Seltsam, kommt mir meine erste Begegnung mit Spanien in den Sinn, ist mir, als vernähme ich eine Stimme, vertraut und zugleich nie gehört: "Hier sind die Pyrenäen", höre ich Antoine de Saint Exupéry. "Die letzte glückliche Stadt liegt hinter mir. Hier ist Spanien und Figueras. Hier bringt man sich um. Wie andere Städte nährt auch sie sich von den Früchten der Ebene, die auf den weißen Straßen zu ihr gelangen." Spaniens Straßen waren immer noch weiß, auch neunzehn Jahre nachdem Saint Exupéry die Pyrenäen überflogen hatte. Neunzehn Jahre auch, seit der Bürgerkrieg zu Ende gegangenen war. Und die Menschen in den Städten, in denen sich die weißen Straßen kreuzten? Sie jubelten beim Stierkampf und schwiegen über den Krieg. Dieses Schweigen kannte ich nur zu gut aus meiner Heimat. Heute, nach einem allgemeinen materiellen Aufstieg nie dagewesenen Ausmaßes, aber auch mit all den erschreckenden Rückfällen in Krieg und Vernichtung, mag dies wie ein Märchen erscheinen. So gut wie alle Gebiete meiner frühen Erkundungen im Vorderen und Mittleren Orient wie in Afrika in und um die Sahara haben sich in Zonen der Vernichtung und der Unmenschlichkeit verwandelt. Selbst vor meiner europäischen Nachbarschaft hat der Krieg nicht Halt gemacht.

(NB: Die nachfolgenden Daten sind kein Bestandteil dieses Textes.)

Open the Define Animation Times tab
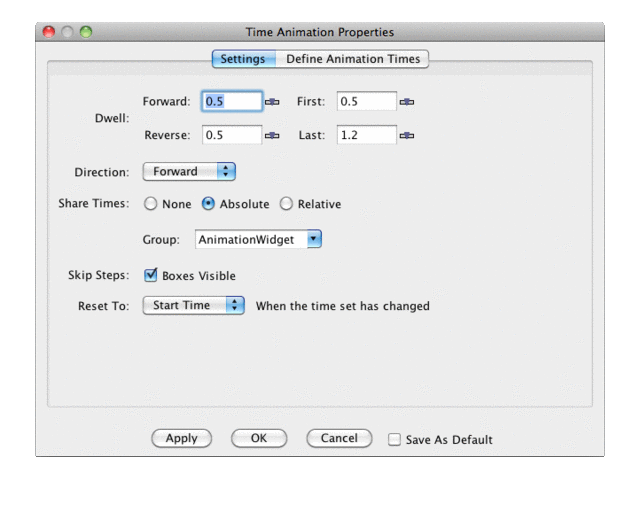 353,59
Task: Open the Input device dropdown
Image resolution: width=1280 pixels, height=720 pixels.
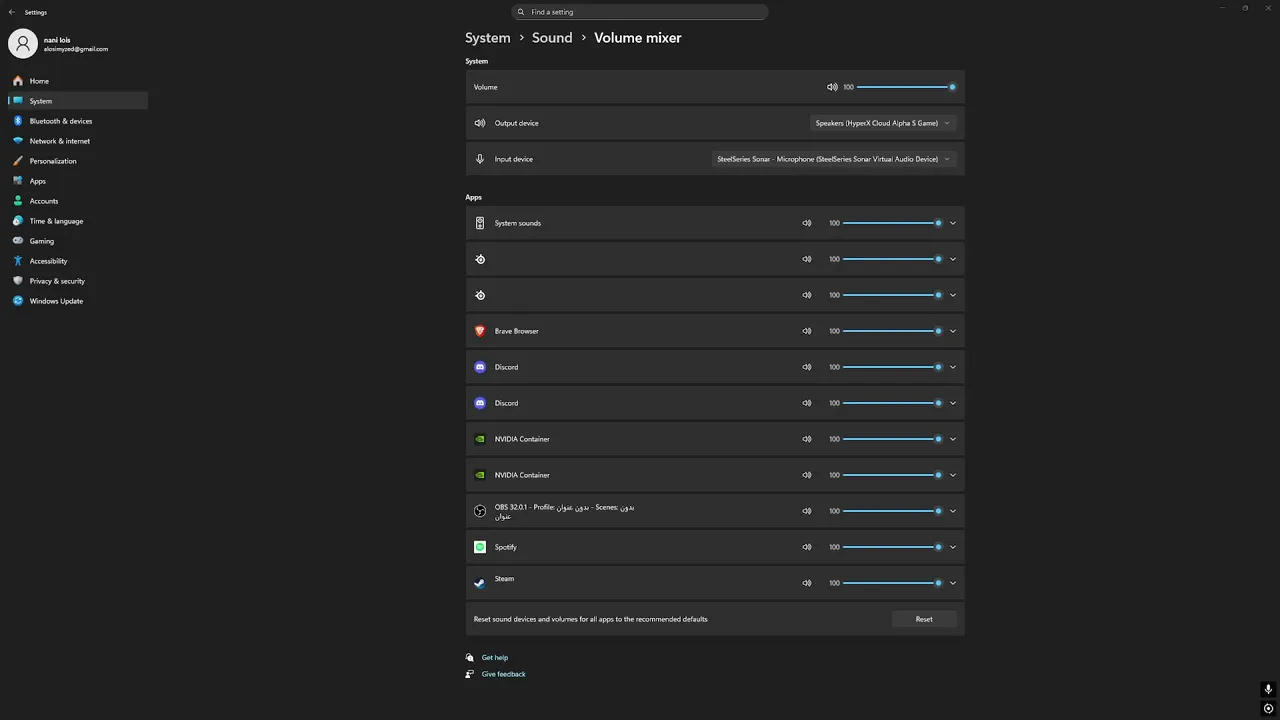Action: (x=833, y=159)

Nicht jeder Abschied ist ein selbstgewählter, viele Abschiede werden uns aufgezwungen. Mir bleibt nur, sie hinzunehmen, wie den Fall der Kuroi von Manhattan, der Zwillingstürme mit den von mir gegebenen Spitznamen Biton und Kleobis. Es dauerte noch Tage, nachdem wir in dem entlegenen Gebirgstal des Hindukusch der Mutter ihren vor dem Ertrinken geretteten Säugling in die Arme gedrückt hatten, bevor ich erfuhr, was in New York in jener für mich so frostigen Nacht geschehen war. Ich hatte den Kunjerap-Pass nach China überquert und saß im Bazar von Kashgar mit einem pakistanischen Teppichhändler beim Tee. Er hatte erfahren, dass sie Türme in New York eingestürzt waren, nachdem zwei Flugzeuge gezielt in sie eingeschlagen hatten, mit einer Präzision, wie sie nur die Amerikaner selbst zustande brächten, davon war er überzeugt. Niemand anderer hätte den Anschlag so erfolgreich ausführen können. Ich widersprach nicht, ließ dem Mann seine Überzeugung, dachte an die Stunde, in der ich mit Hannah auf dem von allen in den Türmen arbeitenden Menschen längst verlassenen Platz auf dem noch tagwarmen Pflaster lag, und wir mit vereintem Blick den in den Abendhimmel wegfluchtenden Linien nachschauten, die sich im Unendlichen trafen. Von dort kam die Liebe, die uns seit dem Morgen durch die Stadt wirbelte, Hand in Hand, ein taglanges Collier aus Umarmungen und Küssen knüpfend. Heute knüpfe ich an einem Collier der Abschiede, von Córdoba bis auf den Gipfel des Parnass bei Delphi, und ich werde wohl noch eine Weile daran weiterknüpfen, bevor es soweit ist, die Schließe einzufügen.